Klang Gates Quartz Ridge | WWF Malaysia

Klang Gates Quartz Ridge

The outskirts of the city of Kuala Lumpur is surrounded by many greyish outcrops that many may dismiss as mere limestone rocks. One such length of craggy rocks near Ampang is not built of limestone, but of quartz.

Built almost entirely of quartz - essentially glass crystal – there are many reasons why the Klang Gates Ridge deserves to be declared a World Heritage Site and a national monument.

A quartz vein – which is a naturally occurring thin thread of quartz running through granite or other materials – is usually only about several millimetres to several centimetres wide. A quartz dyke, such as the Klang Gates Ridge, is its bigger cousin. Indeed, the most spectacular part of the ridge is its mid-section, which stretches from Taman Melawati to the Zoo Negara in the Ampang area.

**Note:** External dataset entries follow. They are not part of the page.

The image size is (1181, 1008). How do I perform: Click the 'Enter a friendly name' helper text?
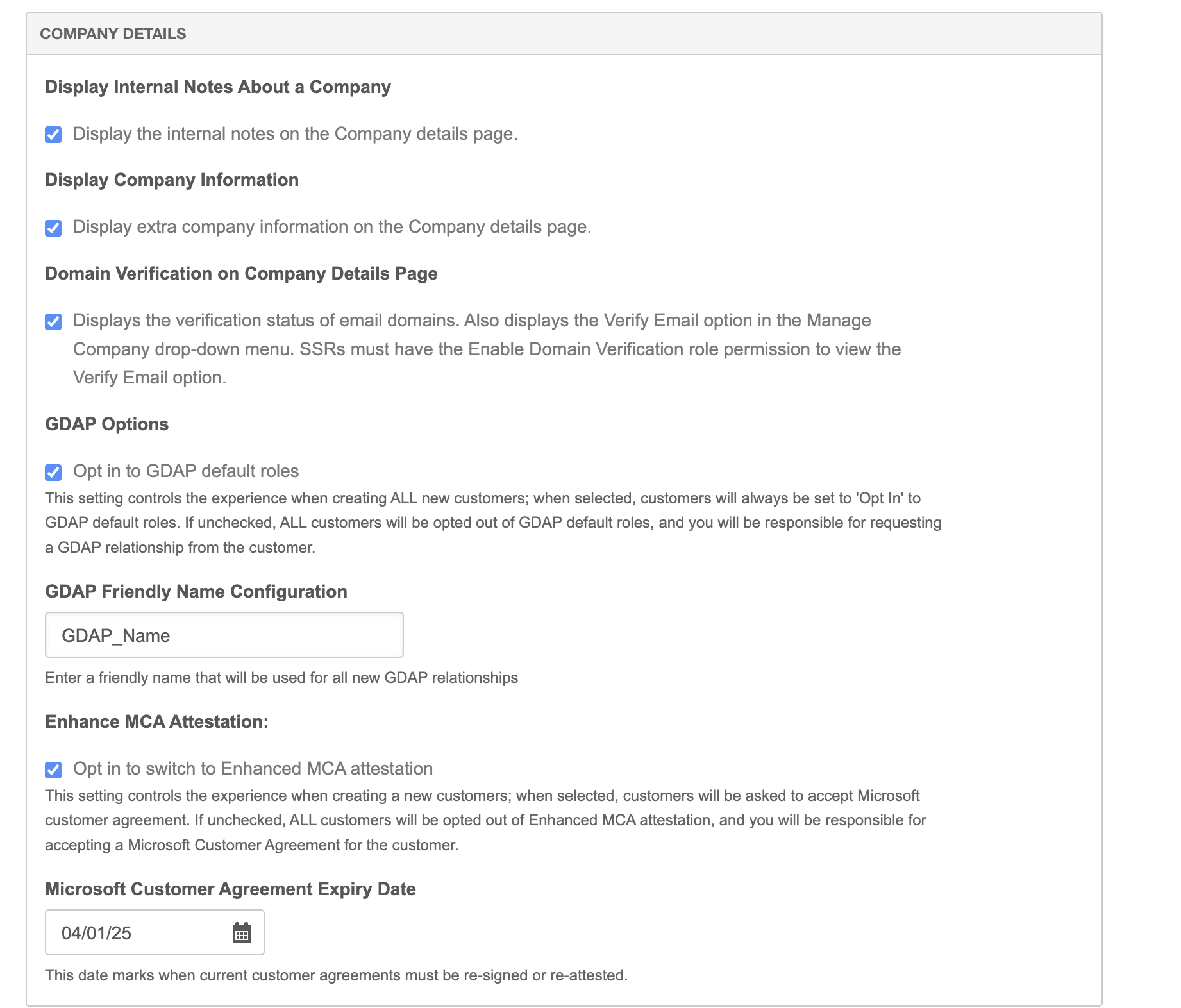[281, 678]
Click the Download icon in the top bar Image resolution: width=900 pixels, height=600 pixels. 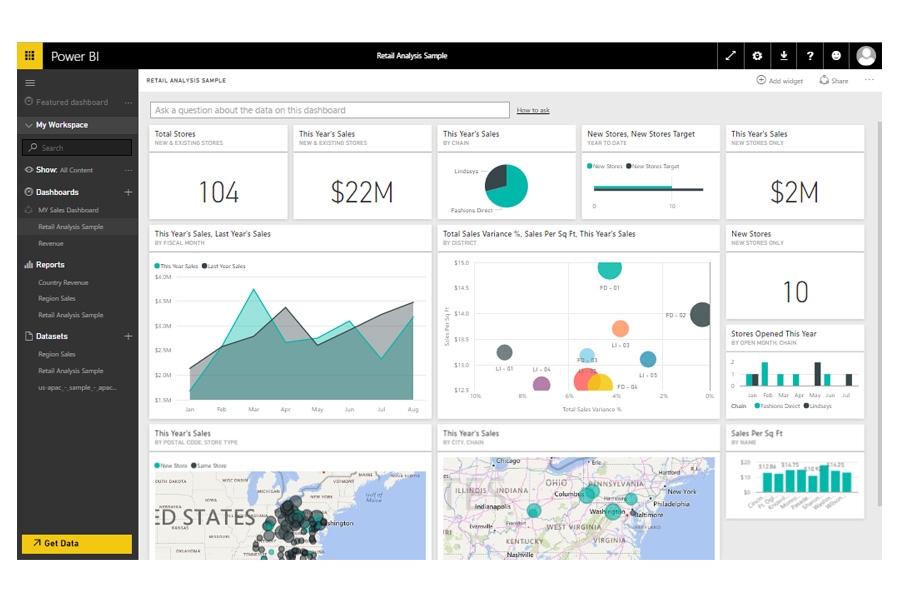pos(784,56)
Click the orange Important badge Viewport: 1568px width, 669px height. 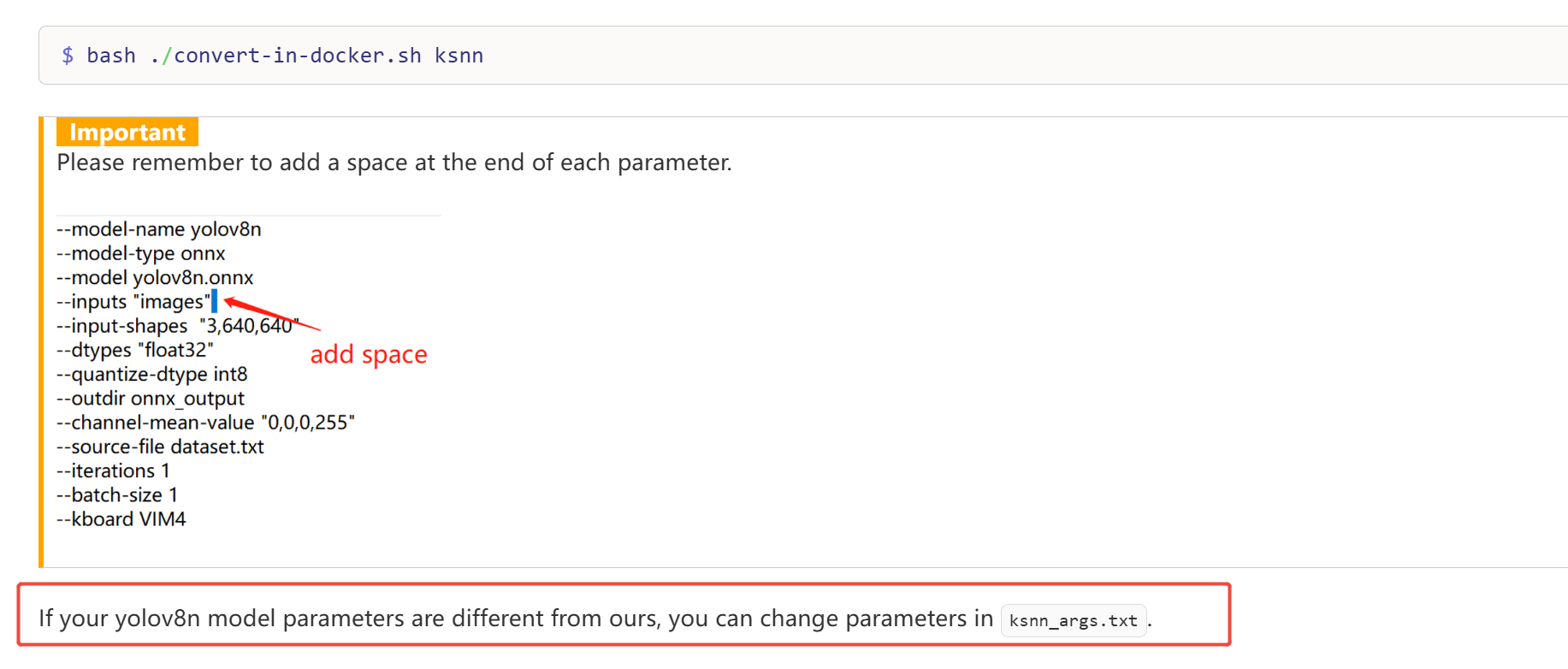(x=127, y=133)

There are major quartz veins around Kuala Lumpur and Seremban because of the old Kuala Lumpur-Mersing fault zone. During the tectonic folding millions of years ago, massive buckling and faulting in the earth's crust thrust hydrothermal quartz upwards, where they then crystallised. There is another quartz ridge in Kuala Lumpur along the Kajang-Cheras road, which runs about 8 km long. But the Klang Gates Ridge is unique simply because of its sheer size.

Another reason why it is unique is that it displays four types of quartz formation. However, much of it is opaque white or tainted with grey, and lined with minute needles of clear hexagonal quartz crystals in some places.

Despite its uniqueness, it gets very little conservation attention. Campers and hikers accidentally or intentionally destroy its flora and fauna or leave their rubbish behind while collectors chip off its quartz crystal as souvenirs. But the biggest threat is urban development.

Because of its closeness to Kuala Lumpur, and increasing demand for land to house the city's growing population, the foothills at the ridge have always been under intense development pressure. Not only have clearings for agricultural settlements taken over much of its western slopes, but new residential and industrial areas are also earmarked. Much of this targeted area surrounds the National Zoo as well as the forests next to the Klang Gates Dam catchment area and the Ulu Gombak Forest Reserve.

The part of the Ridge surrounding the dam and forest reserve is rich with vegetation. Surveys indicate at least 265 plant species thrive here, with five of them endemic to the area. Hence, conservationists have reasons to fear for their future. Currently, only its inaccessibility is ensuring its survival.

Another reason why a bigger area should be gazetted as a wildlife reserve is the presence of a rare animal, the serow. A National Parks and Wildlife Department survey carried out in 1985 found the tracks of five serows, but it's anyone's guess how many exist today.

If development continues unchecked, or if there is no active and proper management of the Ridge, including the reforestation of devastated slopes, the quartz dyke may, in time, disappear. Conservationists and scientists have persistently called for an enlargement of the wildlife reserve, or for inclusion within the recently established Selangor Heritage Park.

Scientists and researchers say that the Ridge is valuable not only in terms of botanical or geological interest, but also in terms of what it can offer people. Because of its proximity to the city, it can be used for eco-tourism, education and recreation, but only if it is properly and sustainably managed to avoid further deterioration.